VI. De Bank te veroordelen in de kosten van de procedure, te vermeerderen met de wettelijke rente vanaf twee dagen na dit vonnis.
VII. De Bank te veroordelen in de nakosten.
3.2.
Daartoe stellen [eiser in conventie] kort gezegd dat de Bank onrechtmatig jegens hen heeft gehandeld, omdat zij in strijd heeft gehandeld met de op haar rustende (bijzondere) zorgplicht die zij jegens [eiser in conventie] in acht had moeten nemen. Een redelijk handelend en redelijk bekwaam adviseur zou de onderhavige renteswap bovendien niet aan [eiser in conventie] hebben geadviseerd. [eiser in conventie] maken de Bank in dit verband de volgende verwijten:
a. De Bank heeft zich niet, althans onvoldoende verdiept in [eiser in conventie] en de modaliteiten van de onderlinge financiering bij ING. Het advies om een renteswap af te sluiten was enkel gebaseerd op onduidelijke offertes van de ING.
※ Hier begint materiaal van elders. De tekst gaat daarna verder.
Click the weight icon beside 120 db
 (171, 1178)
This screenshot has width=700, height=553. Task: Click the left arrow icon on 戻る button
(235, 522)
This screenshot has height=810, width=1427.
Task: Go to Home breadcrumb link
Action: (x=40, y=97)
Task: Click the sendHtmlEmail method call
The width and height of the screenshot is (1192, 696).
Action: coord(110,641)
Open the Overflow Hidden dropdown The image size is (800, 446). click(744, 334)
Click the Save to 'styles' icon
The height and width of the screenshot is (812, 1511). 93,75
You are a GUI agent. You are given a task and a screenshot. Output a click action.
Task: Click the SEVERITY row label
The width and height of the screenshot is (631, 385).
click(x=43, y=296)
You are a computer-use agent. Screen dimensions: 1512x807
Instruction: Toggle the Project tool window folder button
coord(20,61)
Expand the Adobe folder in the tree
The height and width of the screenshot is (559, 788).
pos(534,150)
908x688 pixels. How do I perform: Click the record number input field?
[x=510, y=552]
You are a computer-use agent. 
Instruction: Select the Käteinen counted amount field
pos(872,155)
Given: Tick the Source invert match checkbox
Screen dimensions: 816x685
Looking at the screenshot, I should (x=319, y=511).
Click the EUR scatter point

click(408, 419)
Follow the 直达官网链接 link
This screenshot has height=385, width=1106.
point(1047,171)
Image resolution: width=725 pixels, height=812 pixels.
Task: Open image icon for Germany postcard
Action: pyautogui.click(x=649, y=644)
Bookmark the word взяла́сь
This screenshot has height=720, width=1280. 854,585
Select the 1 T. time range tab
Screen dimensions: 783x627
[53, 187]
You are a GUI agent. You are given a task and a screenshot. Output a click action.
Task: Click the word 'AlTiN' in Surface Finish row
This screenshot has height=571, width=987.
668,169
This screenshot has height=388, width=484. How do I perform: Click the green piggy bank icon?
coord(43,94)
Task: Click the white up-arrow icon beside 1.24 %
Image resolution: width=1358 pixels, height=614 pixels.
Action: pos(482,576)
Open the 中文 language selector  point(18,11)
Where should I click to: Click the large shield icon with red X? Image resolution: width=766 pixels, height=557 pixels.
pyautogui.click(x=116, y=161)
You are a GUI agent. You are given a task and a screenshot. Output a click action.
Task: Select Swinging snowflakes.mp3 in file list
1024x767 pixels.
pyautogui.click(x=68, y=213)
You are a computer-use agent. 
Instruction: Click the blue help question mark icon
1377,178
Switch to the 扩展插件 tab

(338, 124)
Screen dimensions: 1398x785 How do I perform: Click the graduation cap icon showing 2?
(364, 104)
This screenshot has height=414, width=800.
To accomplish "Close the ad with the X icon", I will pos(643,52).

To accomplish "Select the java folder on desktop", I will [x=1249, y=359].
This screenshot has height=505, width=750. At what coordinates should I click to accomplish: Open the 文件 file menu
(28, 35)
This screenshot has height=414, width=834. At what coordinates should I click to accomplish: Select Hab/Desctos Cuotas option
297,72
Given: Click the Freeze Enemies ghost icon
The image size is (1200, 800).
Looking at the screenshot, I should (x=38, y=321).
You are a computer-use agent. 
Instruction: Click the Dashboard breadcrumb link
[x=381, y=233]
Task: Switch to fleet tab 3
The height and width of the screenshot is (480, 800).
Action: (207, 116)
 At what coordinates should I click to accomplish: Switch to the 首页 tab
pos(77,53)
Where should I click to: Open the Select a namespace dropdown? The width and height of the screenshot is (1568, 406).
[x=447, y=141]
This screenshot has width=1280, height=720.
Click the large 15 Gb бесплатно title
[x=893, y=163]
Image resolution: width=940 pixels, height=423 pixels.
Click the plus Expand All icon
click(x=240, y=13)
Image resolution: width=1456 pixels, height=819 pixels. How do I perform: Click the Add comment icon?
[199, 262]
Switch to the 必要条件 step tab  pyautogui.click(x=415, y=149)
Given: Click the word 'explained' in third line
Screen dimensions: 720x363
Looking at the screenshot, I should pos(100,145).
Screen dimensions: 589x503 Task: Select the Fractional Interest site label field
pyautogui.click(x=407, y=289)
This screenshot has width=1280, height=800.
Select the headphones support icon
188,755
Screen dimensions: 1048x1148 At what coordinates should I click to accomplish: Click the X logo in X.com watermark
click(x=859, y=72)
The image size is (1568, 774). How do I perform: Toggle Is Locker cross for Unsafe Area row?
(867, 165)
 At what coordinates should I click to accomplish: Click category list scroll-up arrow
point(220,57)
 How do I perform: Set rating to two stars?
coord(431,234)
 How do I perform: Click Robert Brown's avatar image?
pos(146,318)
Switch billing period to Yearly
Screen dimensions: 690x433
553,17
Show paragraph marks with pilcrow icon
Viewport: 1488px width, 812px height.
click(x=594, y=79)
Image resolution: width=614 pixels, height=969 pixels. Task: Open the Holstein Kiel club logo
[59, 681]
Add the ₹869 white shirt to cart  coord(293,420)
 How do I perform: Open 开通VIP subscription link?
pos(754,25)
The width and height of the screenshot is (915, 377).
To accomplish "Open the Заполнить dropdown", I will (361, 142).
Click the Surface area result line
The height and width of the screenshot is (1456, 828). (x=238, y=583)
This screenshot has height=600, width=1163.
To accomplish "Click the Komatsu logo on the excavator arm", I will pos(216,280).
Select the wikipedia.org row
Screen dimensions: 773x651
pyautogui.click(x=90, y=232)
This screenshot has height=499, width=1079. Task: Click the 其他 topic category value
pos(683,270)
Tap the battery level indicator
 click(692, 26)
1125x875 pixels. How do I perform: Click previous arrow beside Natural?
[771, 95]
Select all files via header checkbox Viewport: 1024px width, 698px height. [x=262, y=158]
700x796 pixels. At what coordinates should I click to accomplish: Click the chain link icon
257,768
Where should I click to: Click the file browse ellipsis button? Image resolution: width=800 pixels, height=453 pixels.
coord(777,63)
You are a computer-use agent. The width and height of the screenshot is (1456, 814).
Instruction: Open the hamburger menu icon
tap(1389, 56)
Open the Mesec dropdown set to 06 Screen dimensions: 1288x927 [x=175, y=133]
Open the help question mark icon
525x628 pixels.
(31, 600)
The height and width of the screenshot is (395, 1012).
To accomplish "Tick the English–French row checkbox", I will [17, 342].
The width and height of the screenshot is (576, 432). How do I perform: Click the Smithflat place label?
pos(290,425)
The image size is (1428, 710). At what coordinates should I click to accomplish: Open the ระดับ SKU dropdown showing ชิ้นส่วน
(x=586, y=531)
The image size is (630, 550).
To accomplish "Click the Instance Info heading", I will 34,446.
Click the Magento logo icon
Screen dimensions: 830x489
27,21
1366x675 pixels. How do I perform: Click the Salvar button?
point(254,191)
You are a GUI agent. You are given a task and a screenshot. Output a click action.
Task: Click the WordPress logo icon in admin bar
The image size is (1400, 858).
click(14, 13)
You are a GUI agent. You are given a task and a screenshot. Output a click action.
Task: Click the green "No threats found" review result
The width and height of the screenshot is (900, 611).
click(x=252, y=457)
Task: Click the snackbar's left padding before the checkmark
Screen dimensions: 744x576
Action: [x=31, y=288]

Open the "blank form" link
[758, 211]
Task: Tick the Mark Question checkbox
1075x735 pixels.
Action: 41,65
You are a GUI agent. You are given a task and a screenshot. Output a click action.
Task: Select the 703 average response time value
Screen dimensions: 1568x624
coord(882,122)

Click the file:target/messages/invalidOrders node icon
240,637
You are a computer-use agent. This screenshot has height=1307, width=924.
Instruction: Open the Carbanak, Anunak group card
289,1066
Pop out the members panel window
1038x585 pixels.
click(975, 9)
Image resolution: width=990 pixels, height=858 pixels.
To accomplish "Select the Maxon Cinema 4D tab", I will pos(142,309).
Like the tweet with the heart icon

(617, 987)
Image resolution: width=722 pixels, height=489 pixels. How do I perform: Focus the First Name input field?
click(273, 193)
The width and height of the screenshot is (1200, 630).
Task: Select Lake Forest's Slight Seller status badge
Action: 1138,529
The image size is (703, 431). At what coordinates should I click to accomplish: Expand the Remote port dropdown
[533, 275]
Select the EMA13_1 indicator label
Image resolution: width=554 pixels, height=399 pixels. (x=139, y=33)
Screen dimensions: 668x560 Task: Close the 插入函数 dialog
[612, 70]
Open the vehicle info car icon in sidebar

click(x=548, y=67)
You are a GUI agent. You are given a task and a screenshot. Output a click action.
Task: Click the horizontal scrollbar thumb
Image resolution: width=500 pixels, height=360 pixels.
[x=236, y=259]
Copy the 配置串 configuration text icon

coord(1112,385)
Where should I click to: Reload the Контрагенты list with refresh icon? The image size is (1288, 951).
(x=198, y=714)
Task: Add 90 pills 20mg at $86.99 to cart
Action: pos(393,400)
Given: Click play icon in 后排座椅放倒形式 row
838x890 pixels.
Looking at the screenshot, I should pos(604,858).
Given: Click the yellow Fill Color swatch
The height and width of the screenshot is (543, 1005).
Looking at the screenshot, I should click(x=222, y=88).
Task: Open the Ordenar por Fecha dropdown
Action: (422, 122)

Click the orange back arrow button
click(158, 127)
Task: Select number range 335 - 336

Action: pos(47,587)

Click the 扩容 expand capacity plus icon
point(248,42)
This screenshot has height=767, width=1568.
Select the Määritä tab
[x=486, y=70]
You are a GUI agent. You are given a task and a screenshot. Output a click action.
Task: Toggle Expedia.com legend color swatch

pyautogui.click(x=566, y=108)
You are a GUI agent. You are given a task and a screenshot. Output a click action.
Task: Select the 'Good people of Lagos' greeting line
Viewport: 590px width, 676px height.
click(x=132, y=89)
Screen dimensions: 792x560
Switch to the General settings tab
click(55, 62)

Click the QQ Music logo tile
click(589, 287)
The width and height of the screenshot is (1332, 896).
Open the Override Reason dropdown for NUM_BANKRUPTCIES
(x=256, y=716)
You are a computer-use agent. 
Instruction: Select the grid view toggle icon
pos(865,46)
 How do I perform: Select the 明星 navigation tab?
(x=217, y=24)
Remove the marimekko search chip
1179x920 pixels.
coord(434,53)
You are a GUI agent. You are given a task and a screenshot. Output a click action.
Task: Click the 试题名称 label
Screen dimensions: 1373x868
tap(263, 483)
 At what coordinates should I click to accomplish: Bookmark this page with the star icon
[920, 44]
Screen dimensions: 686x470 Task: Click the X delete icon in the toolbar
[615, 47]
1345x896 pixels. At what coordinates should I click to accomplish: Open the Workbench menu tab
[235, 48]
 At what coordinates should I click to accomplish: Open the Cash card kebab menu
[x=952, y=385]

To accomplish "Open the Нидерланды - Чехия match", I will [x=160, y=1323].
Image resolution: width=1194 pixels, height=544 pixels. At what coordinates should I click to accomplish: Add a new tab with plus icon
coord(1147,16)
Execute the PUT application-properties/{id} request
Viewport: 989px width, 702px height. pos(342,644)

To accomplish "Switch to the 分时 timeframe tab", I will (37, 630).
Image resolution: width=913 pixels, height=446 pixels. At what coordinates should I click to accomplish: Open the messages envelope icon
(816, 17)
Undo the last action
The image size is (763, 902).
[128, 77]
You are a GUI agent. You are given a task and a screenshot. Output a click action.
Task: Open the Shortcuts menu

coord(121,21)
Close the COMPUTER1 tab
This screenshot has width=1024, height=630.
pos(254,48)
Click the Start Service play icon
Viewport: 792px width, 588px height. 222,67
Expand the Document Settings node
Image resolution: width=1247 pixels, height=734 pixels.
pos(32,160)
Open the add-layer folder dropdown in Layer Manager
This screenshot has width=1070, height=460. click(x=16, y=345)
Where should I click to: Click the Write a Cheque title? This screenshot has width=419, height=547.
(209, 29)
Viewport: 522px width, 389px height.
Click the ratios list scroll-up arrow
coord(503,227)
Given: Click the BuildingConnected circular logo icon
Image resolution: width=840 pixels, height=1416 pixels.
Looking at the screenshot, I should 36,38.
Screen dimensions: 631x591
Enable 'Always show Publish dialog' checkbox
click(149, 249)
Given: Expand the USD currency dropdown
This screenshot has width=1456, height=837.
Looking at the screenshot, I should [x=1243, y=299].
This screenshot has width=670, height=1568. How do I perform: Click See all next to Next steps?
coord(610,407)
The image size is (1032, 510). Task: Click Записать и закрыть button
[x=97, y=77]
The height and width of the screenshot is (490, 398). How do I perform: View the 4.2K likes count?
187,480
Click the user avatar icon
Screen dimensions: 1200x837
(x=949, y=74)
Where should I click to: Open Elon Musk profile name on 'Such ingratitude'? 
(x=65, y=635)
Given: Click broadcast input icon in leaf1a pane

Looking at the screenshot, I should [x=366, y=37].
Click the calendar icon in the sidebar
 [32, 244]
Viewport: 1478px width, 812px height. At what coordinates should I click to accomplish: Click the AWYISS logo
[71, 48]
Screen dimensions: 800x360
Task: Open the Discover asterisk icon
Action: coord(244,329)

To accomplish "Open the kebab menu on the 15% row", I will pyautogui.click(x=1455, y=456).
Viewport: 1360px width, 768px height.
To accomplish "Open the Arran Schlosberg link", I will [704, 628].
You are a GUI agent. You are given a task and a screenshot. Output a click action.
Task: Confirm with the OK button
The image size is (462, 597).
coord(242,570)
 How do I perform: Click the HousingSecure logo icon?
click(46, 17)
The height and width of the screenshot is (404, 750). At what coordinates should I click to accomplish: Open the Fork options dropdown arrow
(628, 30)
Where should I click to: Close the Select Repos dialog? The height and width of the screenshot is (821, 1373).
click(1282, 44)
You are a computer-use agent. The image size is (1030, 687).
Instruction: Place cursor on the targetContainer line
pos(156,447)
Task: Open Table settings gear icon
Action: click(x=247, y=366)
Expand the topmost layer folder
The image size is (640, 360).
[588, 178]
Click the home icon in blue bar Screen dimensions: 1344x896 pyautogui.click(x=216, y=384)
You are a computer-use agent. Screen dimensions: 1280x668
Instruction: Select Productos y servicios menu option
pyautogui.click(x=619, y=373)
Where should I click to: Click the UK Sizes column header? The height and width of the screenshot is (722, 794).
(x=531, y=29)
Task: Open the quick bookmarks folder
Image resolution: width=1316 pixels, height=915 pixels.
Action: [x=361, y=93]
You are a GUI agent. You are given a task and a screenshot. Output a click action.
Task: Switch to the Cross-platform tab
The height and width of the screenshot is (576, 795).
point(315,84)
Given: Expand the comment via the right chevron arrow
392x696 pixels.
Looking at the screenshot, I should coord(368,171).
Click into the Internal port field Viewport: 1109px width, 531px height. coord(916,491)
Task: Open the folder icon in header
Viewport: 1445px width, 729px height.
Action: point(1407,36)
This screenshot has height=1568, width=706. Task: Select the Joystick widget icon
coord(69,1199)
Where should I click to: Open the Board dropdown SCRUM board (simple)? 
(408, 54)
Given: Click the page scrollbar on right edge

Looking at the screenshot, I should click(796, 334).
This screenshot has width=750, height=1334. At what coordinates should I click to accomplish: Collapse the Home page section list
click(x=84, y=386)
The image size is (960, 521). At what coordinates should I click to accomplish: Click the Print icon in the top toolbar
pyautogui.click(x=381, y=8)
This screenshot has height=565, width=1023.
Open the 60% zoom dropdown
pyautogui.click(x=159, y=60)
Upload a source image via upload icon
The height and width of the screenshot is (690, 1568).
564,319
b. De Bank heeft [eiser in conventie] onjuist en onvolledig geadviseerd. De renteswap was niet passend voor [eiser in conventie] De renteswap had flexibeler vastgesteld kunnen worden en had nauwkeurig moeten aansluiten op de onderliggende geldleningen. Nu is er sprake van een mismatch. Bovendien heeft de Bank nagelaten [eiser in conventie] te informeren over andere mogelijkheden om het renterisico te mitigeren.
c. De Bank heeft [eiser in conventie] niet geïnformeerd en gewaarschuwd voor de bijzondere risico’s van renteswap. De renteswap is gebaseerd op een looptijd van zes jaar, eindigend op 1 maart 2013, terwijl de geldleningen bij de ING een looptijd hadden van vijf jaar, eindigend op uiterlijk 1 februari 2012 respectievelijk 1 mei 2012. Bovendien heeft de renteswap 1 maart 2007 als startdatum, terwijl de financieringen uit de leningen vanaf december 2005 op elk moment konden worden getrokken. Ook zijn [eiser in conventie] niet op het risico gewezen van een voortijdige beëindiging van de renteswap bij een dalende Euribor en evenmin op het risico dat de onderliggende geldleningen zouden worden afgelost voor het einde van de looptijd van de renteswap.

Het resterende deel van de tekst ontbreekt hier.